Tobacco cultivation remains one of Zimbabwe’s top currency earners. Photo credit: distel2610, Pixabay.
Zimbabwe is well on its way to reaching its ambitious self-imposed target of 300 m.kg in the current 2024/25 tobacco marketing season. On June 12, the Tobacco Industry & Marketing Board (TIMB) reported that, by day 67 of the season, tobacco farmers had sold 285,026,842 kg of flue-cured virginia (FCV), leaving just 15 m.kg to go. At an average price of US$3.36 per kg, this corresponds to a value of approximately US$958 million.
On May 9, the country not only set a single-day sales record of 7.2 million kg but also achieved a season-high price of US$6.20 per kg—significantly higher than last year’s peak of US$5.76. However, average prices remain below those of the previous season, when US$3.43 per kg was attained.
While contract sales continue to dominate Zimbabwe’s tobacco marketing, statistics released by TIMB show that from day 38 until at least June 6, the average auction price consistently exceeded that of contract sales.
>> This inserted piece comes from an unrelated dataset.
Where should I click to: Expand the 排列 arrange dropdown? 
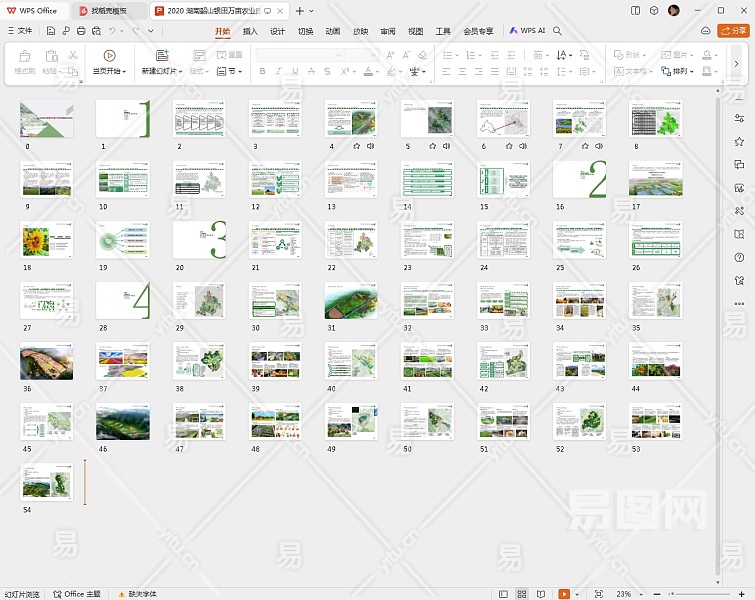683,72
During this period, the price gap between the two systems widened from US$0.01 to US$0.25 per kg sold. This prompted a representative of the Zimbabwe Tobacco Growers Association to tell The Herald that the long-term sustainability of the industry lies in the auction, rather than the contract, system.
By May 28, 2025, cumulative sales had already reached 237.3 million kg, surpassing last season’s total of 232 million kg, which had been reduced by drought. The current marketing season, which opened on March 5, is expected to run through to around September 10.
This year’s elevated target aligns with the objectives of Zimbabwe’s Tobacco Value Chain Transformation Plan (2021–2025). Alongside increasing production from 262 million kg in 2021 to 300 million kg by 2025, the plan also aims to raise value addition from 2% to 30%, grow the tobacco industry’s total value to US$5 billion, expand local financing and infrastructure, and promote sustainable tobacco cultivation.
In the current season, the area under tobacco cultivation expanded to between 120,000 and 132,000 hectares, up from around 109,000 hectares in previous seasons. The number of registered growers rose from 113,000 in 2023/24 to approximately 126,000. With the surge in supply, TIMB and industry experts emphasized the importance of quality control, urging growers to ensure proper curing, avoid grade mixing, and invest in infrastructure to maintain price stability. In early April, TIMB introduced a daily minimum price matrix—linked to average sales and contract prices—to shield farmers from potential price slumps caused by oversupply.
Tobacco remains one of Zimbabwe’s top foreign currency earners, contributing between US$800 million-US$1 billion annually. Nonetheless, critics have warned that the 300 m.kg target represents a high-stakes gamble in a global market marked by uncertainty, oversupply, and increasingly cautious international buyers. The global leaf shortage that characterized recent years may soon abate—at least for some varieties. According to Universal Leaf data, global FCV production excluding China stood at 1.839 billion kg in 2024, down from 1.941 billion kg in 2023. For 2025, the company forecasts a significant rise to an estimated 2.204 billion kg.